Automation 2026-03-20

Paste an Amazon URL, Get a Homebox Item


python homebox scraping automation inventory

I have a Homebox instance running on my Unraid server. It tracks everything I own. Every router, every cable, every random USB hub I bought at 2 AM. The problem is actually putting things in it.

Adding a single item means: open the Amazon order, copy the product name, strip out all the SEO garbage, find the manufacturer, find the model number, download the product photo, search for the user manual PDF, then type it all into the Homebox web UI. For one item, that's five minutes. For the 30 things sitting in my "to inventory" pile, that's an evening I'll never get back.

So I built homebox-tools. Paste an Amazon URL. Get a fully populated inventory item with image, specs, price, and manuals attached. Done.

The Pipeline

Here's what happens when you run a single command:

Amazon URL Playwright scrape Name cleanup Manual search Homebox API Upload attachments
adding a TP-Link switch to inventory
$ python -m homebox_tools "https://amazon.com/dp/B0BTMKSGSC" \
    --location "Network Closet" --tags networking

Scraping Amazon...
Searching for product manuals...
Found 2 manual(s):
  - TL-SG108E Installation Guide
  - TL-SG108E User Manual
Upload these manuals? [Y/n]: y

Creating item: TP-Link TL-SG108E 8-Port Gigabit Easy Smart Switch
Uploading product image...
Uploading manual: TL-SG108E Installation Guide (842 KB)
Uploading manual: TL-SG108E User Manual (3201 KB)

Item created: http://192.168.50.224:3100/item/abc123-...

One command. The item shows up in Homebox with manufacturer, model number, purchase price, product photo, two PDF manuals, and specs as custom fields. That five-minute manual process is now about 15 seconds.

The Amazon Name Problem

If you've ever copied a product title from Amazon, you know the pain. Amazon sellers stuff every keyword they can think of into the title. A simple network switch becomes a 200-character monster.

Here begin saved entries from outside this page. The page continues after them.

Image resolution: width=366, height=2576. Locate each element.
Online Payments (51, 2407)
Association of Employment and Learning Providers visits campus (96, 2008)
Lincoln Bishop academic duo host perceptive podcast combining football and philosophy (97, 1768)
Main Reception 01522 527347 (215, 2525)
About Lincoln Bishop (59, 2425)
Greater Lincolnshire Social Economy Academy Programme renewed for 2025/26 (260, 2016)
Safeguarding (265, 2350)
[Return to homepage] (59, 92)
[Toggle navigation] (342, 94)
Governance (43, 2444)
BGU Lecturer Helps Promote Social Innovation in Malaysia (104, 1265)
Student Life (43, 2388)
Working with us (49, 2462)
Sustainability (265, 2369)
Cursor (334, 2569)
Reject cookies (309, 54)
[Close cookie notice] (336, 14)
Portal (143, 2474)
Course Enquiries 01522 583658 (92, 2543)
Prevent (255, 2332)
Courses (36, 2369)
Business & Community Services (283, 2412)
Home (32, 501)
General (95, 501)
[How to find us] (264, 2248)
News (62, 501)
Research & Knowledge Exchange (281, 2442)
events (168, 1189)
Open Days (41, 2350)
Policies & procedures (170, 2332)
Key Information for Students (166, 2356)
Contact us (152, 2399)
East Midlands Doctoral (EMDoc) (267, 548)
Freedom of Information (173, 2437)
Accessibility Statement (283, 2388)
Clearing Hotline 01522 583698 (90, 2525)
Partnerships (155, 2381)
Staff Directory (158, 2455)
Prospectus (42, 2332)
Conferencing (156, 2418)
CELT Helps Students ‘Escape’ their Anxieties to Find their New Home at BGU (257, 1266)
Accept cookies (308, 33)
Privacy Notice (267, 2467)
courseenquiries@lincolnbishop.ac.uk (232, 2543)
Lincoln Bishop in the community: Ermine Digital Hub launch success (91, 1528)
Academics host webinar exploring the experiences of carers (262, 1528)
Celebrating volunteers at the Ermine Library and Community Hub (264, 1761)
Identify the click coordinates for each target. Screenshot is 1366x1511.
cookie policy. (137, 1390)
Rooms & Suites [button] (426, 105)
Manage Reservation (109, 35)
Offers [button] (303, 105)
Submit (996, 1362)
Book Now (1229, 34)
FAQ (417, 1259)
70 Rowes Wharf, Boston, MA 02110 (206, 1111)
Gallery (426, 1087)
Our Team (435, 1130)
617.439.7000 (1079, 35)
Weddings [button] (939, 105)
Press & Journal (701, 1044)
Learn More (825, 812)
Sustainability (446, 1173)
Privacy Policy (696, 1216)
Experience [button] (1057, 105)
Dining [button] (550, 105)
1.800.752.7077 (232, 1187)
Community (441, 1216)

Here's what the name cleaner does to real product titles:

Amazon title
[2024 Upgraded] TP-Link TL-SG108E 8 Port Gigabit Easy Smart Switch, Ethernet Managed Desktop Network Internet Splitter, QoS, VLAN, IGMP Snooping, Compatible With Alexa, Ideal for Home Office - Black
After cleanup
TP-Link TL-SG108E 8 Port Gigabit Easy Smart Switch
Amazon title
APC UPS Battery Backup and Surge Protector, 1500VA, APC Back-UPS Pro (BN1500M2), Perfect for Home Office and Electronics, 10 Outlets, 2 USB Charging Ports, Designed for Gaming PCs - Black
After cleanup
APC UPS Battery Backup and Surge Protector, 1500VA, APC Back-UPS Pro (BN1500M2)
Amazon title
Anker USB C Charger, 67W 3-Port PIQ 3.0 Compact & Foldable Fast Charger for MacBook Pro/Air, Galaxy S23/S22, Dell XPS 13, Note 20/10+, iPhone 15/14/Pro, iPad Pro, Pixel, and More
After cleanup
Anker USB C Charger, 67W 3-Port PIQ 3.0 Compact & Foldable Fast Charger

The cleaner strips bracket tags like [2024 Upgraded], cuts off "for iPhone/Samsung/MacBook" tails, removes trailing color variants like "- Black", drops parenthetical junk like "(Renewed)" and "(Frustration-Free Packaging)", and title-cases all-caps brand shouting. It's a series of regex passes, each one targeting a specific type of Amazon SEO garbage.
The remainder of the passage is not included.